In September, the Bay Area Fun Festival was inaugurated in celebration of Coos Bay's centennial.
1977
The Coos-Curry Historical Society changed its name when Curry County formed its own historical society and museum in Gold Beach.
1980
A 10K run in Coos Bay was started in memory of one of America's greatest distance runners: Steve Prefontaine (see photo right). "Pre" attended Marshfield High School from 1965-1969 before running for the University of Oregon.
1984
Members of the Coos, Siuslaw, and Lower Umpqua Indians regained federally restored status as the Confederated Tribes.
1989
Weyerhaeuser Company closed its large North Bend mill.

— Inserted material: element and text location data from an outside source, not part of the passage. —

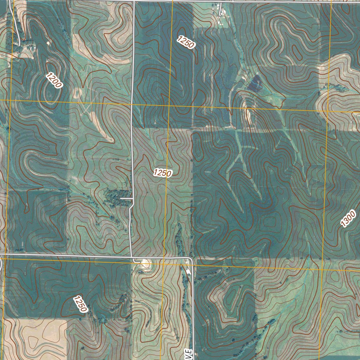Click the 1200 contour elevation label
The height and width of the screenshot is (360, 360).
[54, 80]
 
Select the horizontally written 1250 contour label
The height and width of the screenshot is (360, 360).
[162, 173]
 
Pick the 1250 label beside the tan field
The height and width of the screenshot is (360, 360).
[80, 304]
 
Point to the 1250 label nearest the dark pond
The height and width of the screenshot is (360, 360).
[186, 42]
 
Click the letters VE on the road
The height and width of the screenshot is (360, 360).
[189, 354]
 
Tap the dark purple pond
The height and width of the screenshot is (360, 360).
[255, 83]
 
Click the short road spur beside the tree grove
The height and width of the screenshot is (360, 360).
[126, 199]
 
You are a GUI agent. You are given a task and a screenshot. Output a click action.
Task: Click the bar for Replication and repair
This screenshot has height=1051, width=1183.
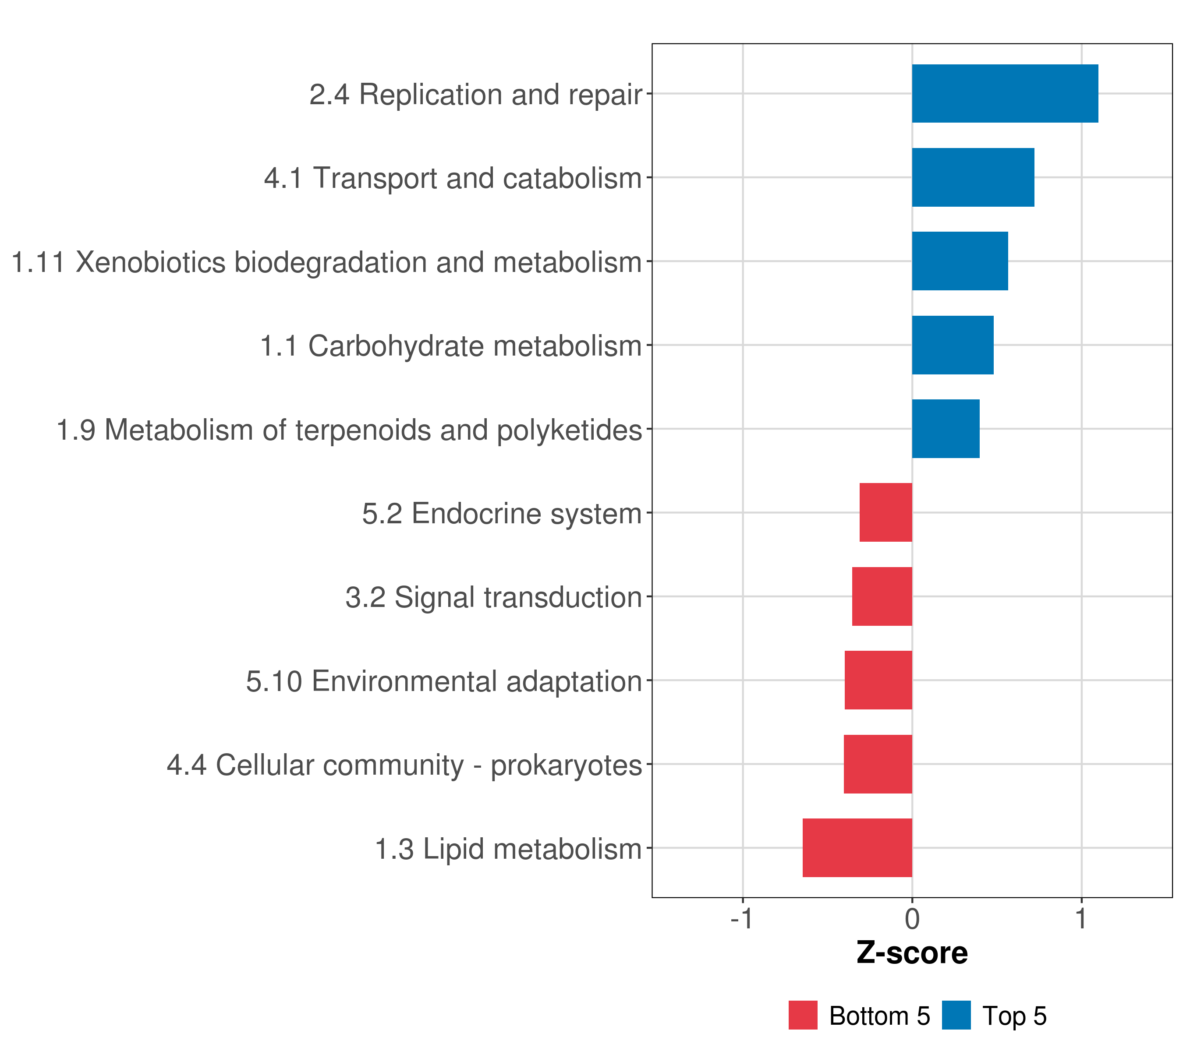click(x=1005, y=94)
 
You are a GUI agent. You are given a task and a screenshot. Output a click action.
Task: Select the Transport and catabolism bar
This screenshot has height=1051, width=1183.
click(x=973, y=178)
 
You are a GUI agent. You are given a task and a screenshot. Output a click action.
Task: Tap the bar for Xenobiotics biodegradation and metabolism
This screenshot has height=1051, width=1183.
click(x=960, y=261)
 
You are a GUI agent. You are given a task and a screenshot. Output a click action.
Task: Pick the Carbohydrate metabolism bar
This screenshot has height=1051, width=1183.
click(x=953, y=346)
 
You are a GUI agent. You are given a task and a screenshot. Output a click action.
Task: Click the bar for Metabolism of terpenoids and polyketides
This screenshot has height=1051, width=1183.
click(x=946, y=429)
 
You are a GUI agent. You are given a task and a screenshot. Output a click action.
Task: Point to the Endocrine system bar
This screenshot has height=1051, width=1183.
click(x=886, y=512)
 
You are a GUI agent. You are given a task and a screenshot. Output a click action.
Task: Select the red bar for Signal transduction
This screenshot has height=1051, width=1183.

Members of the Coquille Indian tribe regained federally restored status.
1990
The Georgia-Pacific mill (formerly the C.A. Smith / Coos Bay Lumber Company) at Isthmus Slough on Coos Bay closed.
1995
The Coquille Indian Tribe started the first legalized gaming establishment in the county, The Mill Casino, along the waterfront in North Bend.
1998
The Coquille Forest was established. This 5,400 acre forest, managed by the Coquille Indian Tribe, is located near Bridge in the south part of the county.
1999
On February 4th, the freighter New Carissa grounded off the north spit of Coos Bay. (see Guide, p 127)
The Bandon Dunes golf course opened just north of Bullards and was soon recognized as one of America's premier public courses. A second course, Pacific Dunes, opened there in 2001 and a third course was added in 2005.
2002
The Coos County Airport District was formed by vote of citizens in the fall. The name of the airport in North Bend, which the district controls, was changed to "Southwest Oregon Regional Airport" in the spring of 2006.
2005
The Coquille Tribe purchased the vacant Weyerhaeuser Company property in North Bend and began development of a large RV campground.